(RAW DATA begins)
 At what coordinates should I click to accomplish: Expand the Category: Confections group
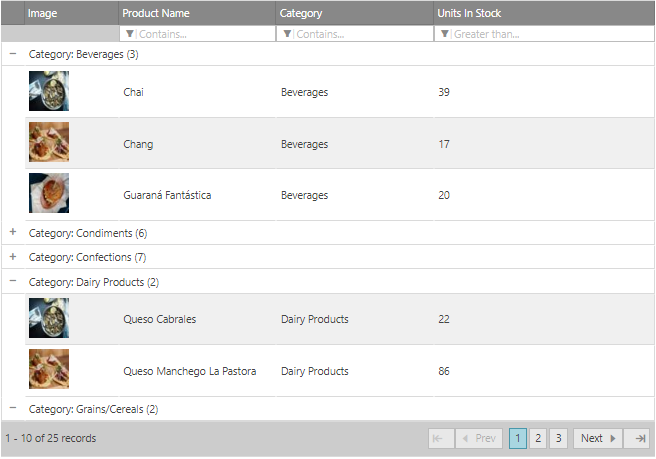click(13, 256)
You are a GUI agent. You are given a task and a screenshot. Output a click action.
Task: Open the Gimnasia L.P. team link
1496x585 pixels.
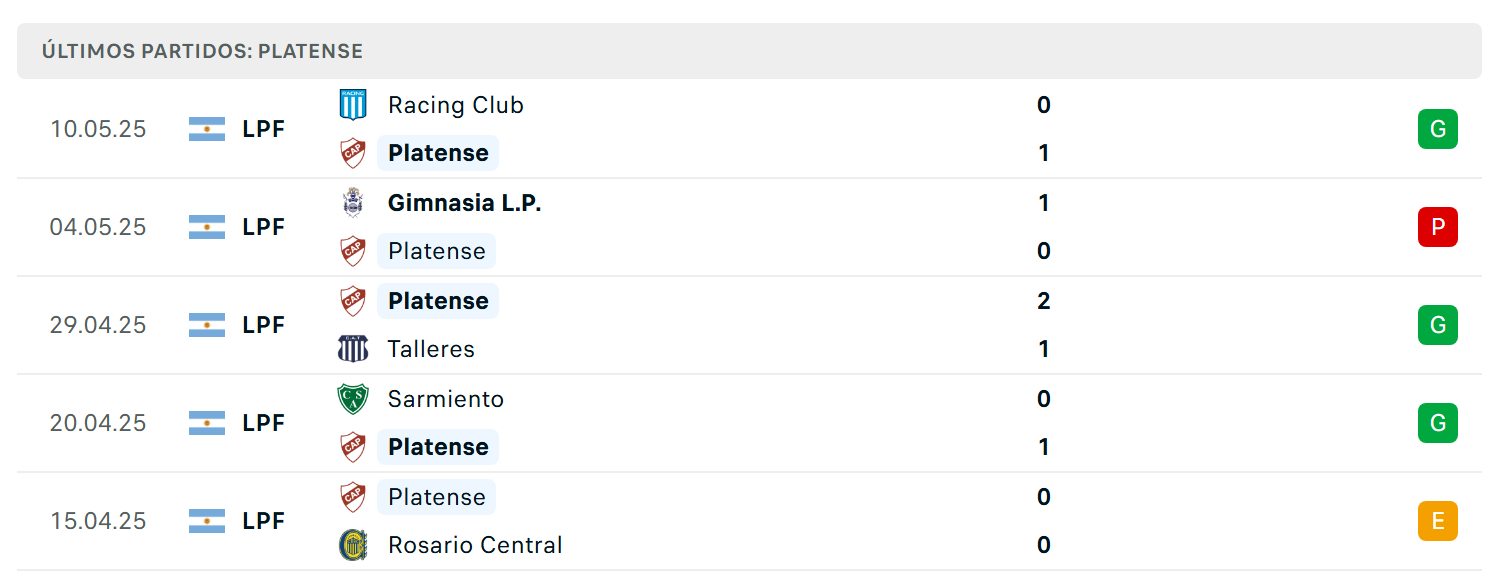[465, 203]
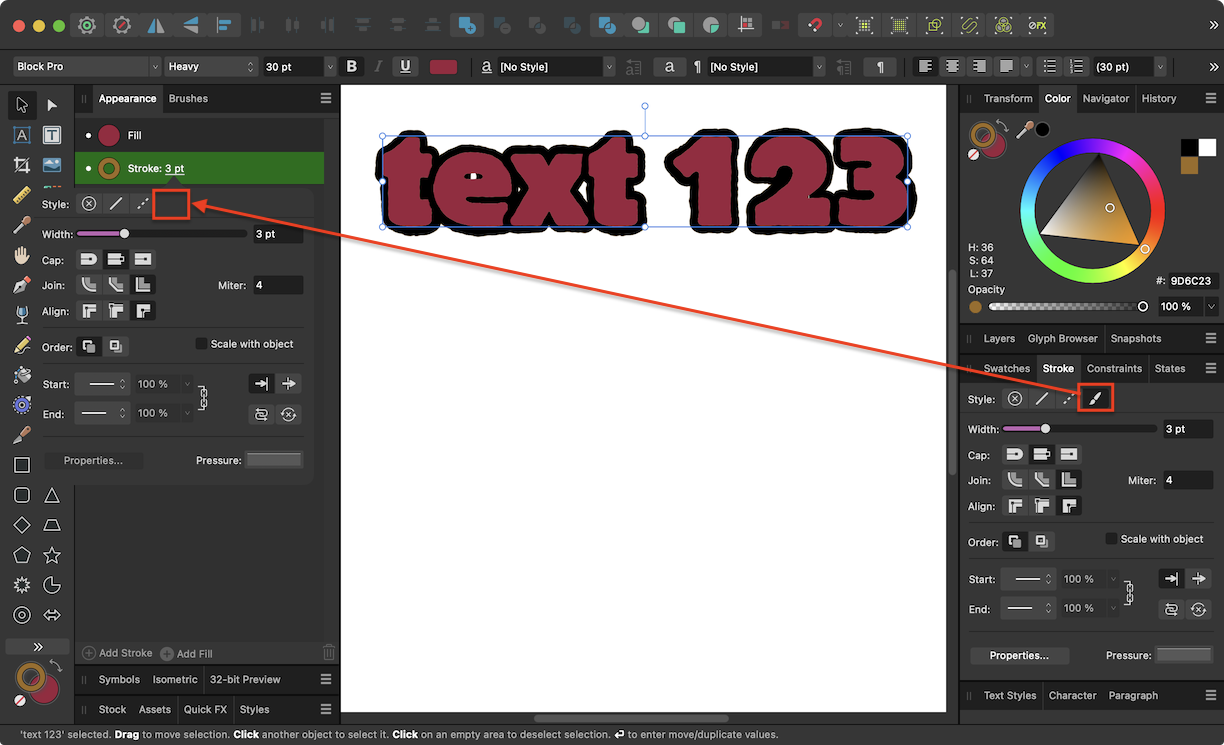The height and width of the screenshot is (745, 1224).
Task: Switch to the Navigator tab
Action: coord(1105,98)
(RAW DATA ends)
* **PROBLEM TO SOLVE**
Copy all of the data above exactly. Leave out every picture.

* **TASK RESULT**
 At what coordinates should I click to accomplish: Expand the Category: Confections group
click(13, 256)
You are a GUI agent. You are given a task and a screenshot. Output a click action.
Task: Open the Gimnasia L.P. team link
1496x585 pixels.
[465, 203]
The height and width of the screenshot is (745, 1224).
Task: Switch to the Navigator tab
Action: coord(1105,98)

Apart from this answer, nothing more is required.